The annual ACS Athens International Swimming Cup took place in early March, and the swimming pool was once again buzzing with water splashes, whistles, and students’ cheers!
More than 150 swimmers joined us from Cairo American College, ACS Tunis, GEMS Dubai, Rabat American School from Morocco, ACS Cobham, Ellinogermaniki Agogi, CGS, and Campion to compete with our Varsity and Junior Varsity swimming teams. A great atmosphere and great effort from all our swimmers!
ACS Athens hosted the ISAA Boys Basketball championship on March 15-16 and it was an event full of enthusiasm with plenty of basketball action!
Varsity teams from the American International School of Israel, Cairo American College, International School of Geneva, the British School in the Netherlands and Sotogrande International School.
The Varsity and Junior Varsity ISAA Swimming Championships took place in our very own pool with the participation of a number of schools from the conference: Cairo American College, American International School in Israel, TASIS - England, Schutz American School and Vienna International School.
International Track & Field Competition
On May 4th and 5th, ACS Athens and Campion cohosted the Track and Field Invitational competition at the Campion track and field facility. This event has grown over the past years, and it is a great opportunity to compete with other international schools. The American International School of Bucharest, the American Cooperative School of Tunis, and Cairo
American College joined the Campion and ACS Athens teams for two days of great competition. All the athletes went all out as they were preparing for their end-ofseason championships.
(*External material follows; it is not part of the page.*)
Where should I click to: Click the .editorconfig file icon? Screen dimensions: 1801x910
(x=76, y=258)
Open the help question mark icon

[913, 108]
The last event of the year took place at the Marathon Tennis Club on May 25-26th; the ACS Athens tennis players competed with athletes from Marymount International School, TASIS - England, Cairo American College and the American International School in Israel. Great tennis played throughout both days of competition!
The year through the lens
The International Basketball Coaches Clinic is a two-day event that originated in 2010. Renowned coaches, trainers, and sports professionals from all over the world, many of which are from the National Basketball Association (NBA) and top-tier universities, share their knowledge, experience, and philosophy with the registered participants.
This year, our guest speakers were: Charmin Smith (University of California, Berkeley), James Jones (Yale University), Vaghelis Ziagkos (Hellenic National Youth Team), and Christos Marmarinos (Sacramento Kings International Scout); a great opportunity for professional development for Basketball Coaches and fans.